Très remontés contre les policiers pour la façon dont ils ont organisé leur mouvement de protestation, certains citoyens ne cachent pas leurs inquiétudes. Ils estiment que les revendications des policiers ne devraient pas être ainsi émaillées de violence. Ils dénoncent par le fait que les policiers sèment la terreur dans la rue tout comme les militants lors des manifestations habituelles, tandis que la police a pour mission de servir et de protéger. Pour ces citoyens, la protestation des policiers dans les rues montre à quel point l’institution policière a besoin de passer au crible ses membres puisque de nombreux agents agissent sans éthique.

La Fondation Je Klere dénonce la tentative d’incendie du Cabinet de son président Samuel Madistin

« Des policiers intolérants, partisans de la pensée unique, sans respect pour les sacrifices consentis par le peuple haïtien pour le droit à la liberté d’expression ont décidé de contester par les armes la position de la FJKL à travers son président. Ils ont attaqué, dans l’après-midi du mercredi 19 février de l’année en cours, la firme d’avocats du président et y ont mis le feu », relate la FJKL. L’organisation des droits humains a fait savoir que le président de la FJKL a eu la vie sauve en se réfugiant dans les parages de son cabinet à l’arrivée de ces hommes armés. Toutefois, les véhicules des clients et une génératrice sont passés en flamme et les locaux du cabinet vandalisé, selon la fondation.

À travers une note de protestation, la FJKL juge totalement inacceptable le recours à la force armée, en 2020, pour imposer ses idées et s’opposer aux idées contraires à la position dominante. Elle rappelle que la liberté d’expression est la pierre angulaire de toute société démocratique. Elle vaut pour les idées accueillies avec faveur, celles qui heurtent, qui choquent ou qui inquiètent. « La FJKL n’entend nullement se laisser intimider par les forces rétrogrades, anti-démocratiques et les partisans du narco-état », indique l’organisation.

Vers la formation d’une commission pour régler la question

Cette situation préoccupe des citoyens tout comme le haut-commandement de la Police nationale qui assiste à l’insubordination de la troupe. Si le dernier CSPN a jeté de l’huile sur le feu de la mobilisation des policiers, le haut commandement semble vouloir appréhender les revendications d’une autre manière.

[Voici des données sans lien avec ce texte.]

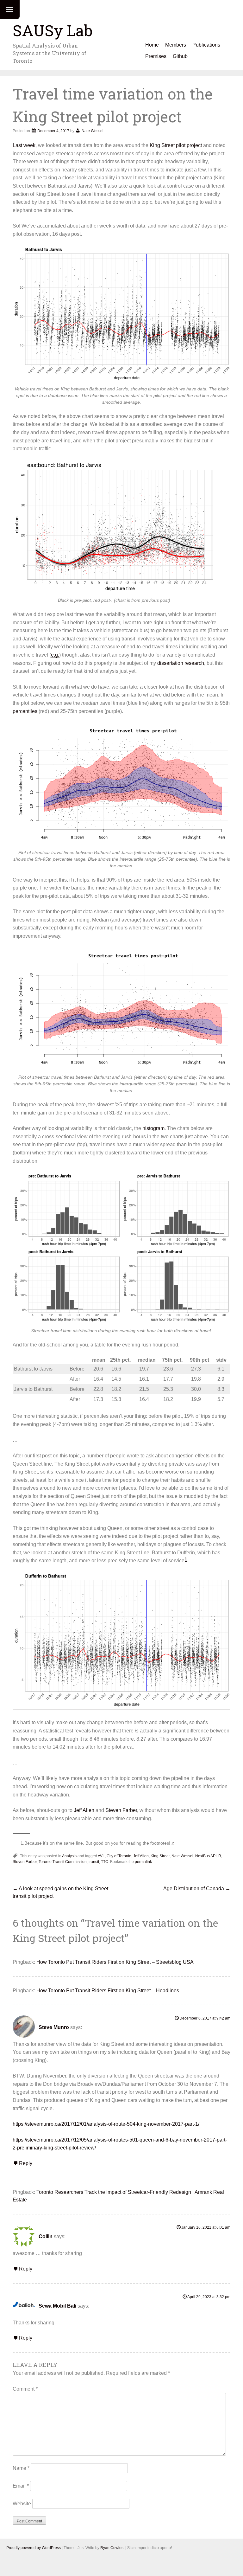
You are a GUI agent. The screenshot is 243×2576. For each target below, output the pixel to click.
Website (22, 2503)
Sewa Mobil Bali (57, 2306)
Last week (24, 145)
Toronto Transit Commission (63, 1862)
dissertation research (180, 663)
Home (152, 45)
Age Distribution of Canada (196, 1888)
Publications (206, 45)
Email (21, 2486)
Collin (46, 2236)
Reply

Une commission est déjà constituée en ce sens. Elle est de l’inspectrice générale Marie Louise Gauthier, commissaire divisionnaire Bernard Elie, C. D Rigaud Harrigton, C. D. Marie Gina Joachim et Me Falliers Bazelais, respectivement représentant de l’IGPNH, ENP, ANP, CSPN, MJSP. Cette commission fera en sorte de recueillir les revendications des policiers sur les besoins à court, à moyen et à long terme. Cependant, le porte-parole adjoint ne veut pas opiner sur la possibilité de réintégration sur les policiers révoqués. Pour lui, les règlements de l’Inspection générale donnent la voie à suivre pour la réintégration des policiers faisant l’objet de sanctions administratives.

D’un autre côté, Garry Desrosiers appelle la population au calme. Il invite également les policiers à remplir leur mission de protéger et servir.

Par ailleurs, le président de la République Jovenel Moise accorde 24 heures à la commission pour lui soumettre son rapport sur le problème de la PNH.